A few thoughts on Artificial Intelligence
AI is the technology everybody talks about right now. It is a revolution in many sectors. Here are a few of my thoughts about this technology:
- Is anyone getting replaced by AI?
Some people think AI will replace humans, while others claim it will not happen. The AIs of today give predictions powered by statistical models trained on large datasets. A part of the value an human brings is in capabilities AI haven’t been able to demonstrate so far, judgment, critical thinking, creativity for example. While there are cases of LLMs demonstrating some capabilities, their increased capabilities come with risks. I think AI must remain a tool.
- What about society?
In the current internet era, people look for information on social networks without verifying sources. AI is getting better at content generation. It will eventually be very hard to tell the difference between fake and real content. Without traceability on the generated content, a malicious actor could use AI as a mean to spread fake news, for example. To me, this form of content is internet pollution. It has no real value for anyone, it only makes noise until it gets disproved.
- More data is better
I heard this statement too often and couldn’t help but think this contradicts textbook theory. This article published on MIT technology review website confirms that academic theory. An example of an open-source model trained on fewer parameters is given. When compared with bigger, proprietary models, it features comparable performance. The main criteria when forming training datasets is quality, not quantity.

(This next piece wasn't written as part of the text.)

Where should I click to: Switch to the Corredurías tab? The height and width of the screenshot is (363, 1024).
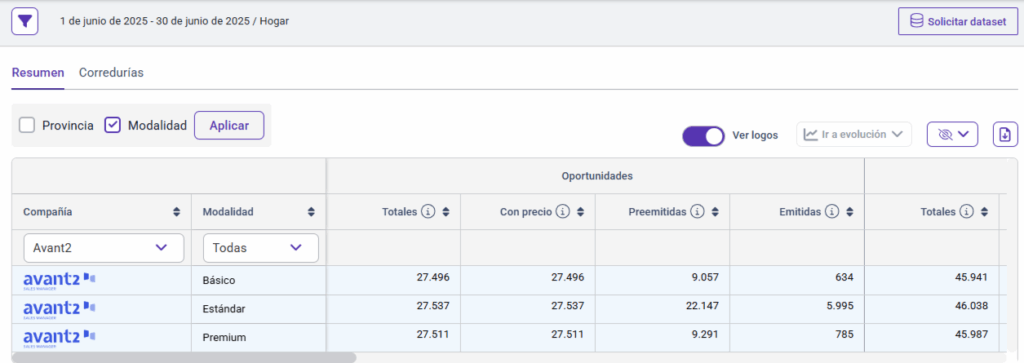(111, 72)
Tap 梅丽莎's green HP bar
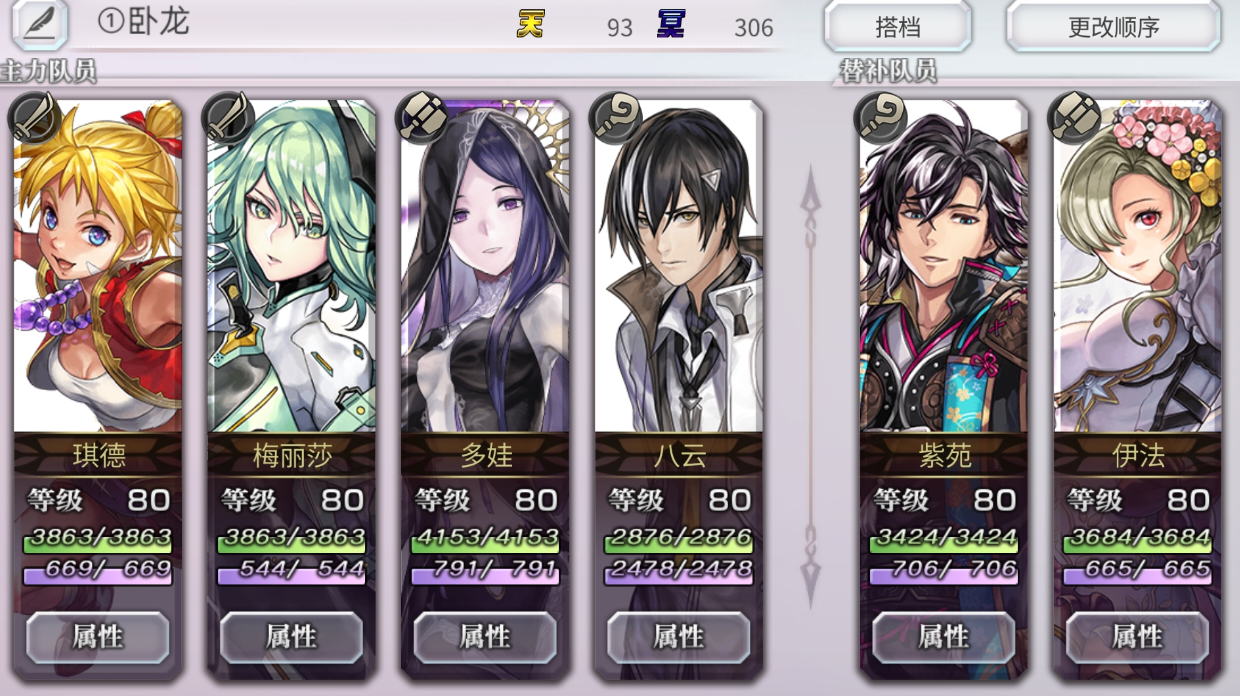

- Your data is now my data
Because this myth is widely spread, AI-driven Businesses, rather than buying the data necessary to their use case, now find it interesting to use their customers data. Why? Because it’s much cheaper to modify a data policy than purchasing data representing millions of users. In some industries, I think this could be problematic. Once my data has trained a model, there’s no way to remove it from there, and the model will be in operation until there’s a better model available. My competition might even benefit from that model, which is something I do not wish to happen. I think opting in/out is necessary, and it’s not widely implemented yet.